§ Your objective: Set out exactly, line by line, the stretch of data below that begins at the line containing "Task: Click info" and ends at the line containing "This screenshot has height=847, width=846.", with both ends kept.

§ The records:

**********

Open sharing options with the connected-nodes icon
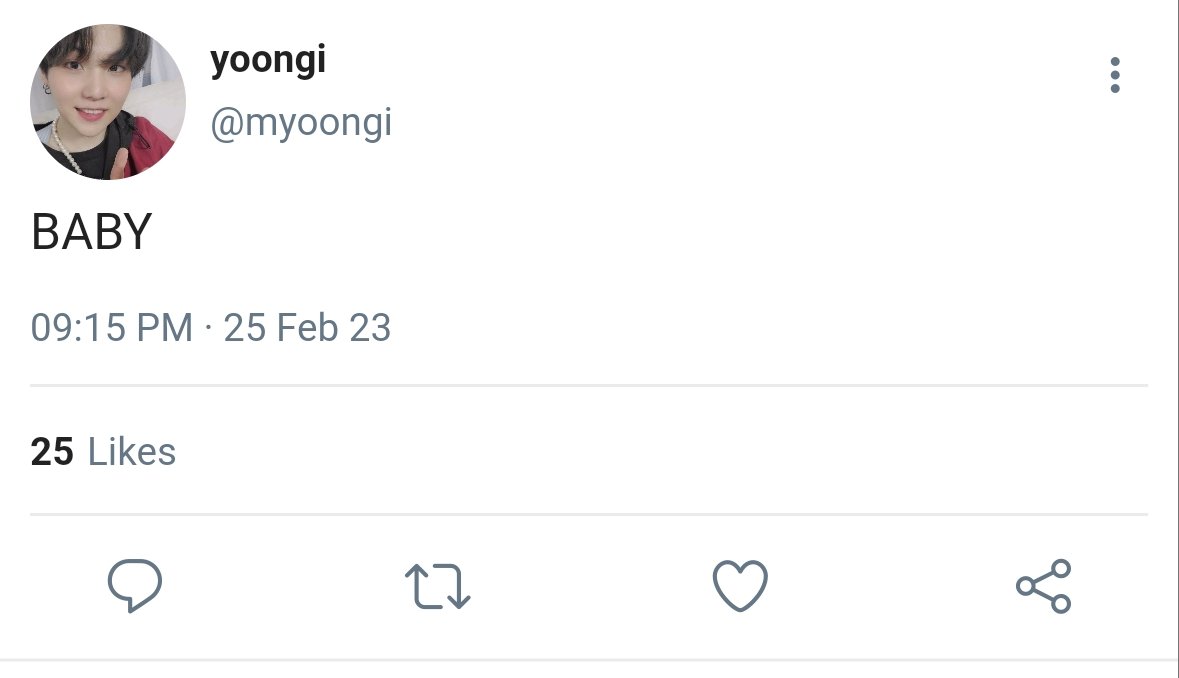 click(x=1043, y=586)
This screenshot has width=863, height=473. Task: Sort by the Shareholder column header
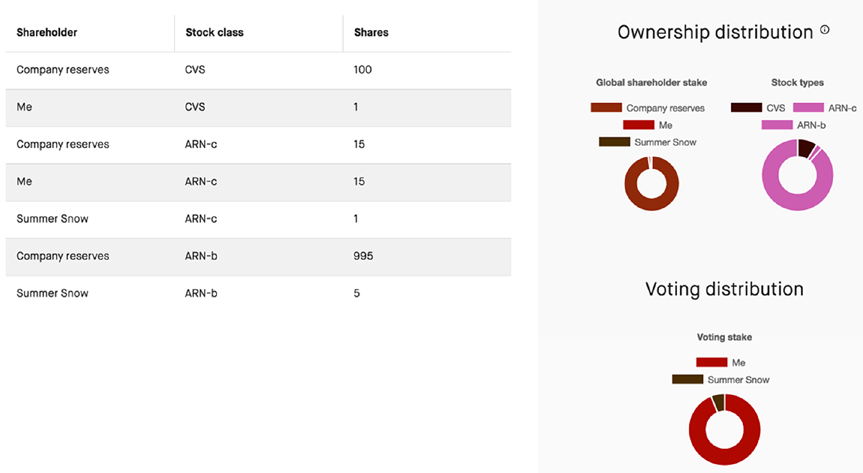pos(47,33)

**********

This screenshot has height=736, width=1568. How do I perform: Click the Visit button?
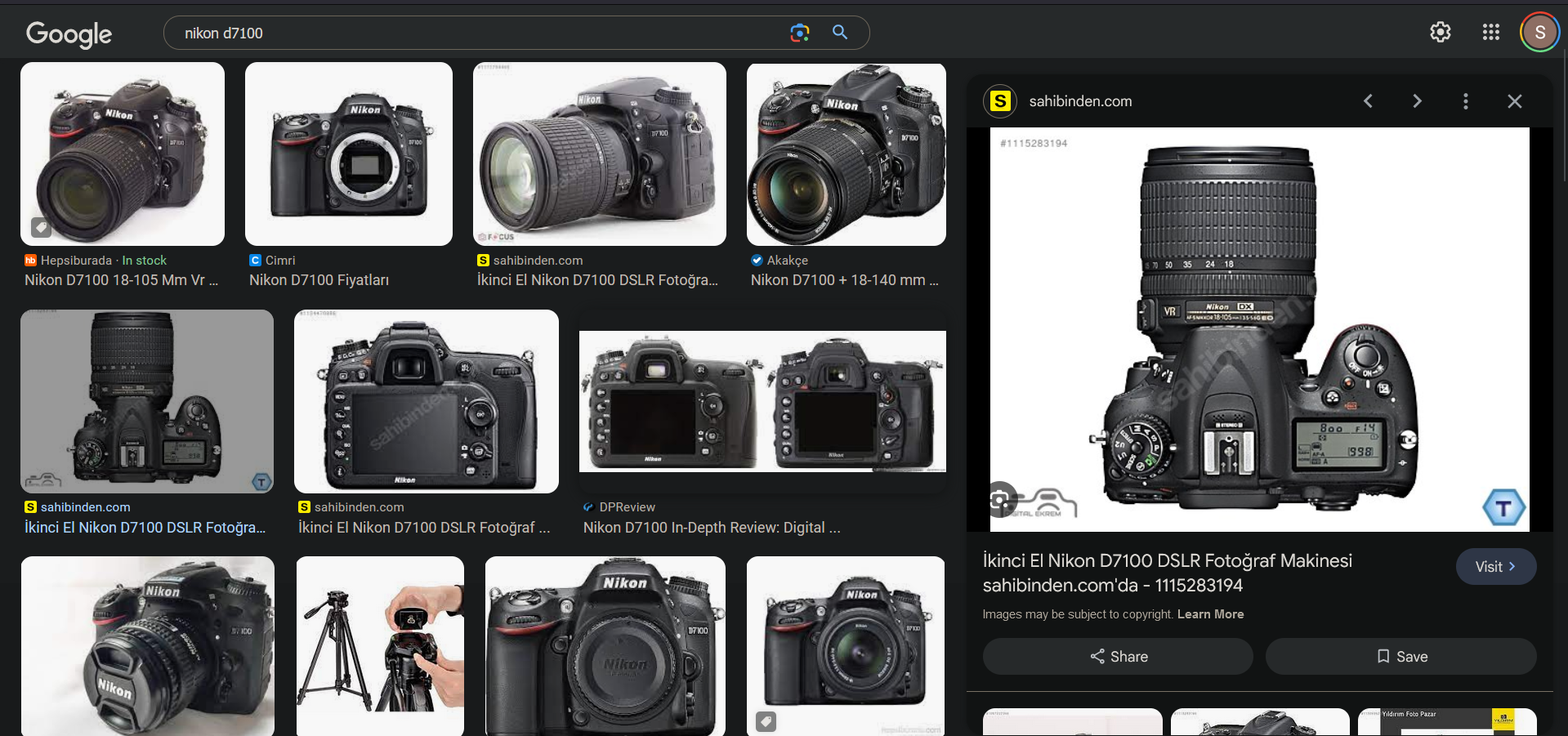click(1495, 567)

**********

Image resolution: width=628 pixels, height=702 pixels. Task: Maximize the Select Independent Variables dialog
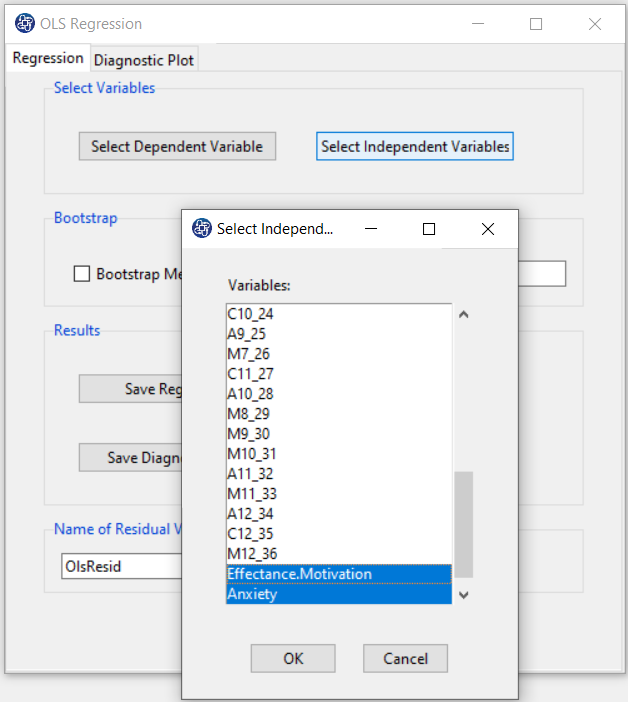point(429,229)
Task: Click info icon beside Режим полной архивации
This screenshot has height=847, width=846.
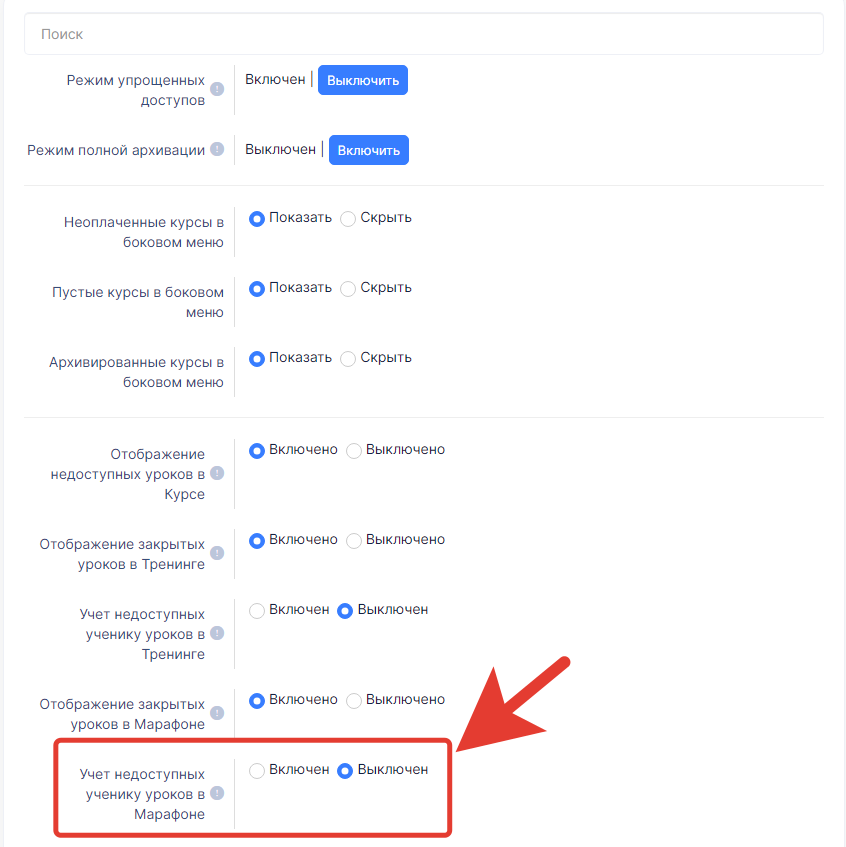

**********

§ Finished exercise:
Task: Click info icon beside Режим полной архивации
This screenshot has height=847, width=846.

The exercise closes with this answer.